(WORK TO BE COMPLETED):
Which lines below contain the string "text"? List each one in full, treating uppercase and lowercase letters as different.
.....
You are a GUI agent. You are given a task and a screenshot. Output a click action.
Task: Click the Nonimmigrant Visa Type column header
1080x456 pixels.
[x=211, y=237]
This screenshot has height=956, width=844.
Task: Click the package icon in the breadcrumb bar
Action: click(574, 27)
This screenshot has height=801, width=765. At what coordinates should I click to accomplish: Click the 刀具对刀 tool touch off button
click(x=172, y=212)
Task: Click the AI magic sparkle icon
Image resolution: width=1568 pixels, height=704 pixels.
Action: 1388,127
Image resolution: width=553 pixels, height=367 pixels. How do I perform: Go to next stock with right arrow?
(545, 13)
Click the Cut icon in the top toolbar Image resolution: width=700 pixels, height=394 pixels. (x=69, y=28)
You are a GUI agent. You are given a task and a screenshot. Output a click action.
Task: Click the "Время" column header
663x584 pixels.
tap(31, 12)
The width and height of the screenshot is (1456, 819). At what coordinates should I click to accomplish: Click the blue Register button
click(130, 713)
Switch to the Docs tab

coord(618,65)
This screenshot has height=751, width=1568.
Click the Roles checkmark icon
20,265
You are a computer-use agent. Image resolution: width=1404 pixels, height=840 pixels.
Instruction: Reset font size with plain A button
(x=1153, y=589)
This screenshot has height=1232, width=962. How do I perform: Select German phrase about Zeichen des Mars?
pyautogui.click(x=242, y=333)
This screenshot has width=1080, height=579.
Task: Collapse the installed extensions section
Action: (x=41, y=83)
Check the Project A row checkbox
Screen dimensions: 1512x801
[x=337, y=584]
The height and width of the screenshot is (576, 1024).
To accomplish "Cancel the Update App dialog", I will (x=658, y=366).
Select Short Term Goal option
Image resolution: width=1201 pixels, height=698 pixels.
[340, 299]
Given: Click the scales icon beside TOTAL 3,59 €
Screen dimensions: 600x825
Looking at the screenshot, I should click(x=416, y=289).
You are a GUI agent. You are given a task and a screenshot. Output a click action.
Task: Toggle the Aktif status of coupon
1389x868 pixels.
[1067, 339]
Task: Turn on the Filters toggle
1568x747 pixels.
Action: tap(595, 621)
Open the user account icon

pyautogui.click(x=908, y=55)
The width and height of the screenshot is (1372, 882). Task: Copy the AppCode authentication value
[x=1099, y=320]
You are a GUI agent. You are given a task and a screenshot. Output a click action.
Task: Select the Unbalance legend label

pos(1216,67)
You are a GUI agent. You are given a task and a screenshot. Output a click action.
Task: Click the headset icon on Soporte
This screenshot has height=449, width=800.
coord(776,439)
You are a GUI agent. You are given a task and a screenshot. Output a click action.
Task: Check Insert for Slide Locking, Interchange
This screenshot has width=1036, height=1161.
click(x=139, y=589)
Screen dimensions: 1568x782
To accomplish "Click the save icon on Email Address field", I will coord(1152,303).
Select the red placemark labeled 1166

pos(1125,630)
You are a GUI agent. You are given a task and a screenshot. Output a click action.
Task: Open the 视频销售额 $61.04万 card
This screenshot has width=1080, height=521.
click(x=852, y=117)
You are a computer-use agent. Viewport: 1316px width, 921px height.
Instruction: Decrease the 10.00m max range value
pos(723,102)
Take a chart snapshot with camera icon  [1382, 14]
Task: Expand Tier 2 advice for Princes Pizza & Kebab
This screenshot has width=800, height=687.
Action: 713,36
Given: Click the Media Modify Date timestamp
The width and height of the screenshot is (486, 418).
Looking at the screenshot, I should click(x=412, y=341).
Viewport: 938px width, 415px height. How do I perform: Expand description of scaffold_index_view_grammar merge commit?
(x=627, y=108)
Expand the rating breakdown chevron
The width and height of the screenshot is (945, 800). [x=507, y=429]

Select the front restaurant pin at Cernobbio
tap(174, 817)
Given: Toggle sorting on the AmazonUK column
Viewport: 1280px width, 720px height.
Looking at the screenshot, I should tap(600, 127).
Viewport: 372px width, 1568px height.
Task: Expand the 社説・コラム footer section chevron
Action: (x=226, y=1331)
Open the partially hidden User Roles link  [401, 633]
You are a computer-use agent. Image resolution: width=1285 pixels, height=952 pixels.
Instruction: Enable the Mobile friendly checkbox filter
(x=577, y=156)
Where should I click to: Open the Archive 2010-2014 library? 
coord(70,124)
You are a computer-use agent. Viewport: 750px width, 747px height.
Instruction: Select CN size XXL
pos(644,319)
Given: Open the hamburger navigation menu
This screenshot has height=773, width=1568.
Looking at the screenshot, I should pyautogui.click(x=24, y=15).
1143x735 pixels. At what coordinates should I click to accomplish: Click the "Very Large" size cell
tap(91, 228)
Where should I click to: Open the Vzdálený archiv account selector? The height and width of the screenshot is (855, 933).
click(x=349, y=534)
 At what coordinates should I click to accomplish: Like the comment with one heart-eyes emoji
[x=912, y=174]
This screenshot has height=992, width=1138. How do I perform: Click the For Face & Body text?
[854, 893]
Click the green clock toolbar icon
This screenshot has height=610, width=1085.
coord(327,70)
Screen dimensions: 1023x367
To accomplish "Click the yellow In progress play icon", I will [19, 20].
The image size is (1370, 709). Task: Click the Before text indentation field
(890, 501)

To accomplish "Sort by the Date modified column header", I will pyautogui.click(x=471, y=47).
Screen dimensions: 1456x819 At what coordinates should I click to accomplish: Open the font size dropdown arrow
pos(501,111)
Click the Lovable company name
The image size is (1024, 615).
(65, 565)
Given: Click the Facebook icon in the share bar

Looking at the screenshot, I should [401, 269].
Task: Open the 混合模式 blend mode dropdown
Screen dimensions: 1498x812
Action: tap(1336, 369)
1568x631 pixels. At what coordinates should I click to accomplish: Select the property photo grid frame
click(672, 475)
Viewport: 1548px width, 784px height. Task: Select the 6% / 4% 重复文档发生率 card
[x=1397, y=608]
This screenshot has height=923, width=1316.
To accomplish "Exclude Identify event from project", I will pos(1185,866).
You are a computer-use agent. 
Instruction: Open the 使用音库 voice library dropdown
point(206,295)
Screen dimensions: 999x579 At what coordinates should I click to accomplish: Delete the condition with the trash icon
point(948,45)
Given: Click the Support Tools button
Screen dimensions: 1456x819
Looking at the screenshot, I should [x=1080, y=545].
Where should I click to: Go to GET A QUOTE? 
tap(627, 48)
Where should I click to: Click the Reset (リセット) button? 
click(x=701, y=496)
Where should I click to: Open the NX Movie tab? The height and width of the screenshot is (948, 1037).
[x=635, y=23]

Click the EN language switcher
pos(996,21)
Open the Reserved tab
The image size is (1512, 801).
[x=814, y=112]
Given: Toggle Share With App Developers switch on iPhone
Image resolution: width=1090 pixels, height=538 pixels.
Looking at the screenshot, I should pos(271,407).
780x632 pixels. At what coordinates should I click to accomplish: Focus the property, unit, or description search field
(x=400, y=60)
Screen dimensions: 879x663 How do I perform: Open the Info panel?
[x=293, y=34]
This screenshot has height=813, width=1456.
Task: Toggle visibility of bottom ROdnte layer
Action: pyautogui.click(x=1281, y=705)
.....
(COMPLETE RESPONSE):
This screenshot has height=992, width=1138. How do I perform: Click the For Face & Body text?
The image size is (1370, 709). Task: Click the Before text indentation field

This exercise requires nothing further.